La sortie est rare, le ton tranchant. Dans un entretien accordé à L’Observateur, le magistrat en retraite Ousmane Kane s’est invité dans deux des dossiers judiciaires les plus scrutés du moment : les affaires impliquant Farba Ngom, maire des Agnam, et Mabintou Diaby, épouse du journaliste Madiambal Diagne. Pour l’ancien juge, les deux prévenus devraient bénéficier d’une liberté provisoire, malgré la gravité des faits présumés.
Blanchiment, escroquerie et dossiers explosifs
Farba Ngom a été incarcéré en février, dans le cadre de l’enquête sur les 125 milliards de francs CFA de transactions suspectes relevées par la CENTIF. Le parquet lui reproche notamment un présumé blanchiment de capitaux, un chef d’accusation aux implications politiques et financières lourdes.
Mabintou Diaby, elle, est détenue depuis septembre. Elle est poursuivie pour escroquerie portant sur des deniers publics, dans la tentaculaire affaire Ellipse Projects, qui éclabousse plusieurs cercles politico-administratifs.
Pour Ousmane Kane, pourtant, la détention provisoire de ces deux figures « ne répond pas pleinement aux exigences d’un procès juste et équitable ».
Une expertise médicale « inachevée » au cœur du débat
Le magistrat concentre ses critiques sur le cas de Farba Ngom. Selon lui, le rejet répété de ses demandes de liberté provisoire provient d’une faute de procédure : une expertise médicale qui n’aurait jamais établi si l’état de santé de l’ex-député était compatible avec une détention.
« L’ordonnance de désignation des experts était inachevée. L’expertise ne s’est pas prononcée sur la compatibilité de son état avec une détention, même en milieu hospitalier », fustige l’ancien juge. Une lacune que le parquet aurait exploité « pour refuser toute mise en liberté ».

□ □ □

**Tâches et exercices:**
#1 Répondez à ces questions sur l'article consacré aux affaires Farba Ngom et Mabintou Diaby :
(a) À quel journal Ousmane Kane a-t-il accordé son entretien ?
(b) À quel montant s'élèvent les transactions suspectes relevées par la CENTIF ?
(c) Depuis quel mois Mabintou Diaby est-elle détenue ?
#2 Recopiez sans rien changer l'extrait de l'article consacré aux affaires Farba Ngom et Mabintou Diaby qui commence à « La sortie est » et se termine à « des faits présumés. ».
#3 Poursuivez l'article consacré aux affaires Farba Ngom et Mabintou Diaby à partir de sa dernière phrase.

□ □ □

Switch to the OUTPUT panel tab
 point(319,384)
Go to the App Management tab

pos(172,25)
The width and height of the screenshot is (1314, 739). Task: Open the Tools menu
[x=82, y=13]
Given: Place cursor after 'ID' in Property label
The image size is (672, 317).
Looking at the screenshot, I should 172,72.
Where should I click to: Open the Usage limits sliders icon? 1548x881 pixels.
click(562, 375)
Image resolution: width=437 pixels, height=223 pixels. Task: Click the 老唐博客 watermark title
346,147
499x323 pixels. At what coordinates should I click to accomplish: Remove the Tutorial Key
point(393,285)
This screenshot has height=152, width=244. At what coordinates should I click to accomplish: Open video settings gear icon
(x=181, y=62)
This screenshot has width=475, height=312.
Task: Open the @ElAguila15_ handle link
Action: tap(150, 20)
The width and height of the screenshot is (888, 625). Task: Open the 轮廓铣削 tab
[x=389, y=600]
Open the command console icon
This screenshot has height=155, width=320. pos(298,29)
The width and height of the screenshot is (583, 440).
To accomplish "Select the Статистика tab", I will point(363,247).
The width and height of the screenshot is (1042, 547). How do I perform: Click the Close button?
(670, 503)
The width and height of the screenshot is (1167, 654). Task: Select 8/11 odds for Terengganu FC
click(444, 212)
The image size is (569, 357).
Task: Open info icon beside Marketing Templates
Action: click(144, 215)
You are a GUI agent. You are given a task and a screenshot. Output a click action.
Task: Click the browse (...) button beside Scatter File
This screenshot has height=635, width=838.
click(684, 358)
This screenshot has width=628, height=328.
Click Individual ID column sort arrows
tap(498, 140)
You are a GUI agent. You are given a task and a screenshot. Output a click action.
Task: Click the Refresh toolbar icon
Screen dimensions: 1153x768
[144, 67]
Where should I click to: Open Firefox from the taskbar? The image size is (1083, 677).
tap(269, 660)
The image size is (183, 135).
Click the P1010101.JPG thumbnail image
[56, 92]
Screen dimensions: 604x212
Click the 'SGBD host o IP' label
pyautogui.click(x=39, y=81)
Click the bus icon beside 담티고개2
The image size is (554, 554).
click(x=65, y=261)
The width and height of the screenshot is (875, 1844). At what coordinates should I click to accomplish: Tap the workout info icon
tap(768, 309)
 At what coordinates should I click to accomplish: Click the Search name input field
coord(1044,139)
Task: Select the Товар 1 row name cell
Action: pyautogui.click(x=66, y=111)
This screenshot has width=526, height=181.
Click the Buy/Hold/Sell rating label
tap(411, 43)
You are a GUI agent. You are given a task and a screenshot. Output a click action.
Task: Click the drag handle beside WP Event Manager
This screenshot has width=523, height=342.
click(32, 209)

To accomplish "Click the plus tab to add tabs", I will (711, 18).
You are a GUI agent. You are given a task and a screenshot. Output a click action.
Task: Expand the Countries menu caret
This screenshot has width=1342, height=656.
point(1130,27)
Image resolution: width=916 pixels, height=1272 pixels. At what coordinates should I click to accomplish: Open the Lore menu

□ □ □

**Corrigé:**
#1
(a) L'Observateur
(b) 125 milliards de francs CFA
(c) Septembre

#2
La sortie est rare, le ton tranchant. Dans un entretien accordé à L’Observateur, le magistrat en retraite Ousmane Kane s’est invité dans deux des dossiers judiciaires les plus scrutés du moment : les affaires impliquant Farba Ngom, maire des Agnam, et Mabintou Diaby, épouse du journaliste Madiambal Diagne. Pour l’ancien juge, les deux prévenus devraient bénéficier d’une liberté provisoire, malgré la gravité des faits présumés.

#3
Kane estime que le parquet comme le juge d’instruction auraient dû corriger d’urgence cette faille. « Le premier en sollicitant une expertise complémentaire, le second en l’ordonnant », explique-t-il.
Selon lui, un rapport médical clarifié aurait pu conduire la Chambre d’accusation à revoir sa position.
« Seul le retour de l’État à de meilleurs sentiments »
La charge d’Ousmane Kane dépasse le simple débat technique. Pour lui, ces détentions sont aujourd’hui moins le résultat d’un processus judiciaire rigoureux que d’une position politique au sommet de l’État.
« Ne nous faisons pas d’illusion : seul le retour de l’État à de meilleurs sentiments les fera sortir de prison », assène-t-il. Et il avertit : « C’est une attitude très risquée pour le Sénégal. Le caractère sacré de la personne est proclamé dans la Constitution et dans toutes les conventions internationales signées par le pays. »
Une critique qui relance un débat sensible
La prise de position du magistrat intervient alors que les milieux de défense des droits humains multiplient déjà les appels à une révision des conditions de détention provisoire dans les dossiers sensibles.
Reste à savoir si cette sortie publique rare et volontairement frontale fera bouger les lignes dans deux affaires où se mêlent enjeux judiciaires, financiers et politiques.